◆ **Assignment**
Could you copy every line in the listing below that has the word "Severity"?

◆ **Exercise input**
== Segment start ==

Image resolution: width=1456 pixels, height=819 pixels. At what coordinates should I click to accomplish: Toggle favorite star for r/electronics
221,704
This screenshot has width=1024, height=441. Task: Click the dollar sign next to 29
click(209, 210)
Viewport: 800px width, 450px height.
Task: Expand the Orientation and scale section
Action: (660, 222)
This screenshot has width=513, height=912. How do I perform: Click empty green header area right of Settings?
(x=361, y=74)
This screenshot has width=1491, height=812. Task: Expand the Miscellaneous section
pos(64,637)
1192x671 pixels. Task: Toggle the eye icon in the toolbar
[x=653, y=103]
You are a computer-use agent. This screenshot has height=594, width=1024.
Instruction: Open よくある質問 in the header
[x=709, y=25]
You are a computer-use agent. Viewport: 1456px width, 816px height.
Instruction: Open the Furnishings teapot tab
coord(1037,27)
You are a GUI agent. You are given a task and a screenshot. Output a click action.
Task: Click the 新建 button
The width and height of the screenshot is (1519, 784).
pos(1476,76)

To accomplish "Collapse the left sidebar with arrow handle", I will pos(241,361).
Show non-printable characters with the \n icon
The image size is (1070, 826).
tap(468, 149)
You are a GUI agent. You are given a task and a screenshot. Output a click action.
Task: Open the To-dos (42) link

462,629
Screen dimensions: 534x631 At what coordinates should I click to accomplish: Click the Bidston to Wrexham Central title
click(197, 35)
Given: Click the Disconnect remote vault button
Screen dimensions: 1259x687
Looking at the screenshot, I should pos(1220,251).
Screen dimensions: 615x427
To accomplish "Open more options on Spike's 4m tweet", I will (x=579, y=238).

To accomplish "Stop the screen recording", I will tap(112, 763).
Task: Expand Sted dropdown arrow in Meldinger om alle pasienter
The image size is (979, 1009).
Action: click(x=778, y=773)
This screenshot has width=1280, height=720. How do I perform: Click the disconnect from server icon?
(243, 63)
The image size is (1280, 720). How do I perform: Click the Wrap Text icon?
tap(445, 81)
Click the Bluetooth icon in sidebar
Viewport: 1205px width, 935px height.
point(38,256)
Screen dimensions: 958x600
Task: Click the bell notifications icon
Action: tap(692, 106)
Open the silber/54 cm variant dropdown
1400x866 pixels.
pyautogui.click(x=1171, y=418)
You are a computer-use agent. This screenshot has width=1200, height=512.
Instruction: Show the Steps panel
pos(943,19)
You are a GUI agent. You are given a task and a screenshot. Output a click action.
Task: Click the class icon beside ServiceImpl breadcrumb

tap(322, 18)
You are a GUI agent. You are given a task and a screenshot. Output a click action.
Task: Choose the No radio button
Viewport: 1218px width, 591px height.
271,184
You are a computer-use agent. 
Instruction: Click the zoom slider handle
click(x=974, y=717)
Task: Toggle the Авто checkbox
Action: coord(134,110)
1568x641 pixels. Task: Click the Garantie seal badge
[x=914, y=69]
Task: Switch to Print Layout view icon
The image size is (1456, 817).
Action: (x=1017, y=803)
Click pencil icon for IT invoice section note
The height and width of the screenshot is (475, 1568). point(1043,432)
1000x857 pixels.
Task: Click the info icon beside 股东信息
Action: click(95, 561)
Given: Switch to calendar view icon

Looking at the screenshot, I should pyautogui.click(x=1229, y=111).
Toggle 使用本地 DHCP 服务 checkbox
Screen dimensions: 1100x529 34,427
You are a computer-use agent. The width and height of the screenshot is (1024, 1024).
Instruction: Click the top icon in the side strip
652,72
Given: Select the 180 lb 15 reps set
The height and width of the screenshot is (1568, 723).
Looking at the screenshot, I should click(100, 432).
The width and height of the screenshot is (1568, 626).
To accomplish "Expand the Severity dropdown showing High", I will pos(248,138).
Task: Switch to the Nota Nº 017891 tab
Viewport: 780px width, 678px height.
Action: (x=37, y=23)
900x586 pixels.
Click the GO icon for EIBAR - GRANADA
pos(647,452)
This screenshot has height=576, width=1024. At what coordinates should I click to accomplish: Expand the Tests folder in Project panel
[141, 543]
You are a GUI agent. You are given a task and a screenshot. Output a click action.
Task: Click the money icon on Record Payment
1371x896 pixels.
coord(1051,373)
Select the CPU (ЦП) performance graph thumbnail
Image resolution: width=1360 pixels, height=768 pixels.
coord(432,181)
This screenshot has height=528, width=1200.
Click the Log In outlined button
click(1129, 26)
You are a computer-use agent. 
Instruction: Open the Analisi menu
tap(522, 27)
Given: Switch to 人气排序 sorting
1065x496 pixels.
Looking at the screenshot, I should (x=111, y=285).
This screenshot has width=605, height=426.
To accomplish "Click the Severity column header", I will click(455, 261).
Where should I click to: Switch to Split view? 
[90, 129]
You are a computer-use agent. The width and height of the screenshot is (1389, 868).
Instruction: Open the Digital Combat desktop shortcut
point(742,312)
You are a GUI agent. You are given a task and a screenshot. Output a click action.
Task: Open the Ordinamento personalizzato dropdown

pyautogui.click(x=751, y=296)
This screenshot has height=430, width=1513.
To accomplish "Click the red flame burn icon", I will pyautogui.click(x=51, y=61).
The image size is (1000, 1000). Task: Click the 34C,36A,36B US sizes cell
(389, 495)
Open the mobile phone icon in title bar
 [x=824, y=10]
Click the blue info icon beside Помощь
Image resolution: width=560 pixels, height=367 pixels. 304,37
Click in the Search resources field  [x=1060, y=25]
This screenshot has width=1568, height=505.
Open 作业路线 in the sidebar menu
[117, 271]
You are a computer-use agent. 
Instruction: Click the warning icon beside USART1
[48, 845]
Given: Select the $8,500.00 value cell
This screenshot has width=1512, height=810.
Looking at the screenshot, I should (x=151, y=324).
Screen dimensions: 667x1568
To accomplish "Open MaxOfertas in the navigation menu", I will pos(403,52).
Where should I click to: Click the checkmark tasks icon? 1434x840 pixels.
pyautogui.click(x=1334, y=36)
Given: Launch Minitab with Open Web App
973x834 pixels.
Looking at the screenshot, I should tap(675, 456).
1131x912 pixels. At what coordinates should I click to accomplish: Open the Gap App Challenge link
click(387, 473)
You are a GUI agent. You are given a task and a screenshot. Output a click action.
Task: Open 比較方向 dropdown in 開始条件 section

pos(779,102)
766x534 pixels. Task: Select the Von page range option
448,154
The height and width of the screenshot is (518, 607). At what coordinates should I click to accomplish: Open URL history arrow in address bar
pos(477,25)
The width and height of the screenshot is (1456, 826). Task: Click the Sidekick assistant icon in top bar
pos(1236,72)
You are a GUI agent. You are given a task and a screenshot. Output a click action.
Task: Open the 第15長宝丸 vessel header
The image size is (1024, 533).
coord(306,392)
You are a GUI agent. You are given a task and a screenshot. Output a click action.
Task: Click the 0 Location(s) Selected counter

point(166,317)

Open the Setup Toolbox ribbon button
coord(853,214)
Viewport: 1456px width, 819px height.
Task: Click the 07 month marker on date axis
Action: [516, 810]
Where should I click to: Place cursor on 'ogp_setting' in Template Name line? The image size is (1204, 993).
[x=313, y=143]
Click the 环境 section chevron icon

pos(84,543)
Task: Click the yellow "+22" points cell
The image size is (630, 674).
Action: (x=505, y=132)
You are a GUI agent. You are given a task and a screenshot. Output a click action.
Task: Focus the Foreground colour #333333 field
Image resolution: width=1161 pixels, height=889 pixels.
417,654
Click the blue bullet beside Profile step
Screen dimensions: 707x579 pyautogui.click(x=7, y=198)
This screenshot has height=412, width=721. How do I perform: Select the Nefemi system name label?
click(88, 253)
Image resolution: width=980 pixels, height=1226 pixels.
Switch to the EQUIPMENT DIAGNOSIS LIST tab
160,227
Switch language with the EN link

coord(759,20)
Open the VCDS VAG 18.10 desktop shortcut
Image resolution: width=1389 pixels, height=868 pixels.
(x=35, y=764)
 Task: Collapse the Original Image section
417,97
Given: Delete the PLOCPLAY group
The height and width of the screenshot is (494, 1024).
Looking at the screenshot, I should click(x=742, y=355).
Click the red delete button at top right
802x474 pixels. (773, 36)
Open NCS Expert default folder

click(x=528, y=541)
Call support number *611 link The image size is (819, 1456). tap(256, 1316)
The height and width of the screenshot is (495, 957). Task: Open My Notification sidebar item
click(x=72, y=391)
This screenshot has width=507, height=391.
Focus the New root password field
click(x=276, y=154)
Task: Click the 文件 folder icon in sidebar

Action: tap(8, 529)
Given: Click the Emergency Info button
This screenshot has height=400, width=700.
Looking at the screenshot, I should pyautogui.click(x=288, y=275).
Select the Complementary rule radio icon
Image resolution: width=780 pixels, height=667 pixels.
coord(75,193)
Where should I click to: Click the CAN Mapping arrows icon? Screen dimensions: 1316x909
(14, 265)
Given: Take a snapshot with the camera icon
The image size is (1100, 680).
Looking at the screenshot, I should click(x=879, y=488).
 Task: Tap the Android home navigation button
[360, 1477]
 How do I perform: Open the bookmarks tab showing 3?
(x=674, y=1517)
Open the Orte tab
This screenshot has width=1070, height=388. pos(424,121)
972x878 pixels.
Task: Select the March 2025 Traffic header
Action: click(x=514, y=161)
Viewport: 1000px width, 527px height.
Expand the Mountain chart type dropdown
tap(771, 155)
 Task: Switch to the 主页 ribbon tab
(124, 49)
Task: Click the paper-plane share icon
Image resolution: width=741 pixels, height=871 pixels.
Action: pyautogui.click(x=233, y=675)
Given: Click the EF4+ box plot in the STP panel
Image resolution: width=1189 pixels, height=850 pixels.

== Segment end ==

◆ **Answer space**
To accomplish "Expand the Severity dropdown showing High", I will pos(248,138).
To accomplish "Click the Severity column header", I will click(455, 261).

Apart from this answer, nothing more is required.